## How to complete this task
Copy all of the data that follows without altering a word.

Top of Record excerpts

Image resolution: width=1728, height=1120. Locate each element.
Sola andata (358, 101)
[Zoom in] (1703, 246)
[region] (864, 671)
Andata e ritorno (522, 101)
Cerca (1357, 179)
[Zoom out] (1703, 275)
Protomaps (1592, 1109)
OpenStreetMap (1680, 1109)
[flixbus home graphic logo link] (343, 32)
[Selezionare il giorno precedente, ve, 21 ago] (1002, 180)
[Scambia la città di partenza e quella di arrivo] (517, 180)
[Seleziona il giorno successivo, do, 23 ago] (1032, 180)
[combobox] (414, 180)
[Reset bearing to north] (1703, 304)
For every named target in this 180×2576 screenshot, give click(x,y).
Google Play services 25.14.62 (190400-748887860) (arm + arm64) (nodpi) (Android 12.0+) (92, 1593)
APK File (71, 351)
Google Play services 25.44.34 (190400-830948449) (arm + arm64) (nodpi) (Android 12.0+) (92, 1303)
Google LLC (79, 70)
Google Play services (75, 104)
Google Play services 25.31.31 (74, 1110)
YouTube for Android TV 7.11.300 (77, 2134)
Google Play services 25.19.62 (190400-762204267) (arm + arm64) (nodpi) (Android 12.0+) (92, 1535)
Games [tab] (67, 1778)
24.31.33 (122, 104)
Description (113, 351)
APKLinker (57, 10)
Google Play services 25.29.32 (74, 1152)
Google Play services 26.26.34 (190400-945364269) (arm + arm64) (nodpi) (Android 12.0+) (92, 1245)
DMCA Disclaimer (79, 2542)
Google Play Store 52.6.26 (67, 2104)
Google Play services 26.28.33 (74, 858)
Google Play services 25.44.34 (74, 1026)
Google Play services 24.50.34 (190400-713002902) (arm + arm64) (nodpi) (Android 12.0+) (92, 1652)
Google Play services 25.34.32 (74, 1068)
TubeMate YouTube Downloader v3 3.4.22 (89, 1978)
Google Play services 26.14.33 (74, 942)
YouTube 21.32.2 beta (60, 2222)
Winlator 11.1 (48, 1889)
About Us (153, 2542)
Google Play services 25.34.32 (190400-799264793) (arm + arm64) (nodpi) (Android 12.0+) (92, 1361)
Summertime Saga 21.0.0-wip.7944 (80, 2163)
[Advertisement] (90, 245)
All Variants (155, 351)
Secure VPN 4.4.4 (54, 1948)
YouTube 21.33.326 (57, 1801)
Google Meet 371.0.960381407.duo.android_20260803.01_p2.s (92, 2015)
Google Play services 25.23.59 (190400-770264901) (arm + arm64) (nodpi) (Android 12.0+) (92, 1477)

Bottom of Record excerpts

## Output of the exercise
Image resolution: width=1728, height=1120. Locate each element.
Sola andata (358, 101)
[Zoom in] (1703, 246)
[region] (864, 671)
Andata e ritorno (522, 101)
Cerca (1357, 179)
[Zoom out] (1703, 275)
Protomaps (1592, 1109)
OpenStreetMap (1680, 1109)
[flixbus home graphic logo link] (343, 32)
[Selezionare il giorno precedente, ve, 21 ago] (1002, 180)
[Scambia la città di partenza e quella di arrivo] (517, 180)
[Seleziona il giorno successivo, do, 23 ago] (1032, 180)
[combobox] (414, 180)
[Reset bearing to north] (1703, 304)
For every named target in this 180×2576 screenshot, give click(x,y).
Google Play services 25.14.62 (190400-748887860) (arm + arm64) (nodpi) (Android 12.0+) (92, 1593)
APK File (71, 351)
Google Play services 25.44.34 (190400-830948449) (arm + arm64) (nodpi) (Android 12.0+) (92, 1303)
Google LLC (79, 70)
Google Play services (75, 104)
Google Play services 25.31.31 (74, 1110)
YouTube for Android TV 7.11.300 (77, 2134)
Google Play services 25.19.62 (190400-762204267) (arm + arm64) (nodpi) (Android 12.0+) (92, 1535)
Games [tab] (67, 1778)
24.31.33 (122, 104)
Description (113, 351)
APKLinker (57, 10)
Google Play services 25.29.32 (74, 1152)
Google Play services 26.26.34 (190400-945364269) (arm + arm64) (nodpi) (Android 12.0+) (92, 1245)
DMCA Disclaimer (79, 2542)
Google Play Store 52.6.26 (67, 2104)
Google Play services 26.28.33 (74, 858)
Google Play services 25.44.34 (74, 1026)
Google Play services 24.50.34 (190400-713002902) (arm + arm64) (nodpi) (Android 12.0+) (92, 1652)
Google Play services 25.34.32 (74, 1068)
TubeMate YouTube Downloader v3 3.4.22 (89, 1978)
Google Play services 26.14.33 (74, 942)
YouTube 21.32.2 beta (60, 2222)
Winlator 11.1 (48, 1889)
About Us (153, 2542)
Google Play services 25.34.32 (190400-799264793) (arm + arm64) (nodpi) (Android 12.0+) (92, 1361)
Summertime Saga 21.0.0-wip.7944 (80, 2163)
[Advertisement] (90, 245)
All Variants (155, 351)
Secure VPN 4.4.4 (54, 1948)
YouTube 21.33.326 (57, 1801)
Google Meet 371.0.960381407.duo.android_20260803.01_p2.s (92, 2015)
Google Play services 25.23.59 (190400-770264901) (arm + arm64) (nodpi) (Android 12.0+) (92, 1477)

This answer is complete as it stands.